(Stored items)
-- BEGIN --

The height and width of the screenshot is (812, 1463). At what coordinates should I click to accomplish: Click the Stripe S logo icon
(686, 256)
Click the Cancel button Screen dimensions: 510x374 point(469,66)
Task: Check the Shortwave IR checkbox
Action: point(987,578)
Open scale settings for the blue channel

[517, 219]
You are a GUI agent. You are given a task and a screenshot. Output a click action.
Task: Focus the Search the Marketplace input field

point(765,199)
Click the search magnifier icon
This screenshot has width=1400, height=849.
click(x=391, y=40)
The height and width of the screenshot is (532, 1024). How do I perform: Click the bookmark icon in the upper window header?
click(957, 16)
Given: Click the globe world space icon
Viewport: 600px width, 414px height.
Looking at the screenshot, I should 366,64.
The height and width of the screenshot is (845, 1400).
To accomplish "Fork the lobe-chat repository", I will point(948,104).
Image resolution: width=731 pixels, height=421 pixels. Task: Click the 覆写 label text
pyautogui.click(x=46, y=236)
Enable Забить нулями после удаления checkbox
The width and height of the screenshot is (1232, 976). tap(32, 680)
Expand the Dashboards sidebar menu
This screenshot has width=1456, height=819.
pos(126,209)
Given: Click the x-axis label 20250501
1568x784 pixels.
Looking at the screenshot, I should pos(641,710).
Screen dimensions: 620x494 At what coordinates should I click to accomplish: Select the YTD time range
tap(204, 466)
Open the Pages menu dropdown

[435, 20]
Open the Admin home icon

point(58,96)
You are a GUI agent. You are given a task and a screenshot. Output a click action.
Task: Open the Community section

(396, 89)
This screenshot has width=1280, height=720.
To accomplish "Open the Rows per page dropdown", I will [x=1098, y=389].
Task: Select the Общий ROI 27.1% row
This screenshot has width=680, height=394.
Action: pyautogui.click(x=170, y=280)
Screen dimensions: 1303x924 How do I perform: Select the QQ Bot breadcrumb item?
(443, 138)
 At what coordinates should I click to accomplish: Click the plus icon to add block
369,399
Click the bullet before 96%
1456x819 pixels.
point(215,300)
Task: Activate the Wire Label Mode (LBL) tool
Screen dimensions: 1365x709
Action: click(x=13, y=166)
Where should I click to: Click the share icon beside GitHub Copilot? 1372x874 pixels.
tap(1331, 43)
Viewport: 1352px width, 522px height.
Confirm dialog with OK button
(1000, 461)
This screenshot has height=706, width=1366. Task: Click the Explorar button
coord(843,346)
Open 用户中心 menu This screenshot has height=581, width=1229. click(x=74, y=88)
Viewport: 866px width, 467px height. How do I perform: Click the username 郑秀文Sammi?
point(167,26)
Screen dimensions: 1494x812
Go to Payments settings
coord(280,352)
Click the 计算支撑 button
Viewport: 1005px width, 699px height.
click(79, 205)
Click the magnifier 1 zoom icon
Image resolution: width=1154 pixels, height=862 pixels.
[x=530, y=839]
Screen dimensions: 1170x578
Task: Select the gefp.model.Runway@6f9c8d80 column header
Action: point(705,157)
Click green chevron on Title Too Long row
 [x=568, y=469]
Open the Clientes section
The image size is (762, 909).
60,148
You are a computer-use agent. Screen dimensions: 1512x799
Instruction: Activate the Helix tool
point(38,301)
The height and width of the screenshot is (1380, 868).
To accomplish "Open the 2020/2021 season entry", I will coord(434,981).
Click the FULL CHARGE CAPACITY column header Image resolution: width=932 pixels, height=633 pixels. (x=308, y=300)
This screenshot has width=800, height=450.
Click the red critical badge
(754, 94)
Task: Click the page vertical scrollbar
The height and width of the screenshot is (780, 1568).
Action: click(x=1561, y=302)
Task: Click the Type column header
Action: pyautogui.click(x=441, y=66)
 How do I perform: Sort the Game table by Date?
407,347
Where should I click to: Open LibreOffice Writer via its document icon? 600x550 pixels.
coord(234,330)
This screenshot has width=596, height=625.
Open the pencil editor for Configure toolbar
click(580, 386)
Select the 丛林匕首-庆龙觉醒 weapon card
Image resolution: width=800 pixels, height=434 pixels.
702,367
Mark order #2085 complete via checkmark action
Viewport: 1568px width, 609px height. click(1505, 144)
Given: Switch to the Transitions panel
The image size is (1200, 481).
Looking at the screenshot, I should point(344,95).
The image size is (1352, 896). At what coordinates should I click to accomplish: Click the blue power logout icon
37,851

-- END --

- [Request]: Render every line of the rows above as a Markdown table with the columns No. and Line, where No. holds each line's number. Leave out blank lines.

- [Task solution]:
| No. | Line |
|---|---|
| 1 | The height and width of the screenshot is (812, 1463). At what coordinates should I click to accomplish: Click the Stripe S logo icon |
| 2 | (686, 256) |
| 3 | Click the Cancel button Screen dimensions: 510x374 point(469,66) |
| 4 | Task: Check the Shortwave IR checkbox |
| 5 | Action: point(987,578) |
| 6 | Open scale settings for the blue channel |
| 7 | [517, 219] |
| 8 | You are a GUI agent. You are given a task and a screenshot. Output a click action. |
| 9 | Task: Focus the Search the Marketplace input field |
| 10 | point(765,199) |
| 11 | Click the search magnifier icon |
| 12 | This screenshot has width=1400, height=849. |
| 13 | click(x=391, y=40) |
| 14 | The height and width of the screenshot is (532, 1024). How do I perform: Click the bookmark icon in the upper window header? |
| 15 | click(957, 16) |
| 16 | Given: Click the globe world space icon |
| 17 | Viewport: 600px width, 414px height. |
| 18 | Looking at the screenshot, I should 366,64. |
| 19 | The height and width of the screenshot is (845, 1400). |
| 20 | To accomplish "Fork the lobe-chat repository", I will point(948,104). |
| 21 | Image resolution: width=731 pixels, height=421 pixels. Task: Click the 覆写 label text |
| 22 | pyautogui.click(x=46, y=236) |
| 23 | Enable Забить нулями после удаления checkbox |
| 24 | The width and height of the screenshot is (1232, 976). tap(32, 680) |
| 25 | Expand the Dashboards sidebar menu |
| 26 | This screenshot has width=1456, height=819. |
| 27 | pos(126,209) |
| 28 | Given: Click the x-axis label 20250501 |
| 29 | 1568x784 pixels. |
| 30 | Looking at the screenshot, I should pos(641,710). |
| 31 | Screen dimensions: 620x494 At what coordinates should I click to accomplish: Select the YTD time range |
| 32 | tap(204, 466) |
| 33 | Open the Pages menu dropdown |
| 34 | [435, 20] |
| 35 | Open the Admin home icon |
| 36 | point(58,96) |
| 37 | You are a GUI agent. You are given a task and a screenshot. Output a click action. |
| 38 | Task: Open the Community section |
| 39 | (396, 89) |
| 40 | This screenshot has width=1280, height=720. |
| 41 | To accomplish "Open the Rows per page dropdown", I will [x=1098, y=389]. |
| 42 | Task: Select the Общий ROI 27.1% row |
| 43 | This screenshot has width=680, height=394. |
| 44 | Action: pyautogui.click(x=170, y=280) |
| 45 | Screen dimensions: 1303x924 How do I perform: Select the QQ Bot breadcrumb item? |
| 46 | (443, 138) |
| 47 |  At what coordinates should I click to accomplish: Click the plus icon to add block |
| 48 | 369,399 |
| 49 | Click the bullet before 96% |
| 50 | 1456x819 pixels. |
| 51 | point(215,300) |
| 52 | Task: Activate the Wire Label Mode (LBL) tool |
| 53 | Screen dimensions: 1365x709 |
| 54 | Action: click(x=13, y=166) |
| 55 | Where should I click to: Click the share icon beside GitHub Copilot? 1372x874 pixels. |
| 56 | tap(1331, 43) |
| 57 | Viewport: 1352px width, 522px height. |
| 58 | Confirm dialog with OK button |
| 59 | (1000, 461) |
| 60 | This screenshot has height=706, width=1366. Task: Click the Explorar button |
| 61 | coord(843,346) |
| 62 | Open 用户中心 menu This screenshot has height=581, width=1229. click(x=74, y=88) |
| 63 | Viewport: 866px width, 467px height. How do I perform: Click the username 郑秀文Sammi? |
| 64 | point(167,26) |
| 65 | Screen dimensions: 1494x812 |
| 66 | Go to Payments settings |
| 67 | coord(280,352) |
| 68 | Click the 计算支撑 button |
| 69 | Viewport: 1005px width, 699px height. |
| 70 | click(79, 205) |
| 71 | Click the magnifier 1 zoom icon |
| 72 | Image resolution: width=1154 pixels, height=862 pixels. |
| 73 | [x=530, y=839] |
| 74 | Screen dimensions: 1170x578 |
| 75 | Task: Select the gefp.model.Runway@6f9c8d80 column header |
| 76 | Action: point(705,157) |
| 77 | Click green chevron on Title Too Long row |
| 78 |  [x=568, y=469] |
| 79 | Open the Clientes section |
| 80 | The image size is (762, 909). |
| 81 | 60,148 |
| 82 | You are a computer-use agent. Screen dimensions: 1512x799 |
| 83 | Instruction: Activate the Helix tool |
| 84 | point(38,301) |
| 85 | The height and width of the screenshot is (1380, 868). |
| 86 | To accomplish "Open the 2020/2021 season entry", I will coord(434,981). |
| 87 | Click the FULL CHARGE CAPACITY column header Image resolution: width=932 pixels, height=633 pixels. (x=308, y=300) |
| 88 | This screenshot has width=800, height=450. |
| 89 | Click the red critical badge |
| 90 | (754, 94) |
| 91 | Task: Click the page vertical scrollbar |
| 92 | The height and width of the screenshot is (780, 1568). |
| 93 | Action: click(x=1561, y=302) |
| 94 | Task: Click the Type column header |
| 95 | Action: pyautogui.click(x=441, y=66) |
| 96 |  How do I perform: Sort the Game table by Date? |
| 97 | 407,347 |
| 98 | Where should I click to: Open LibreOffice Writer via its document icon? 600x550 pixels. |
| 99 | coord(234,330) |
| 100 | This screenshot has width=596, height=625. |
| 101 | Open the pencil editor for Configure toolbar |
| 102 | click(580, 386) |
| 103 | Select the 丛林匕首-庆龙觉醒 weapon card |
| 104 | Image resolution: width=800 pixels, height=434 pixels. |
| 105 | 702,367 |
| 106 | Mark order #2085 complete via checkmark action |
| 107 | Viewport: 1568px width, 609px height. click(1505, 144) |
| 108 | Given: Switch to the Transitions panel |
| 109 | The image size is (1200, 481). |
| 110 | Looking at the screenshot, I should point(344,95). |
| 111 | The image size is (1352, 896). At what coordinates should I click to accomplish: Click the blue power logout icon |
| 112 | 37,851 |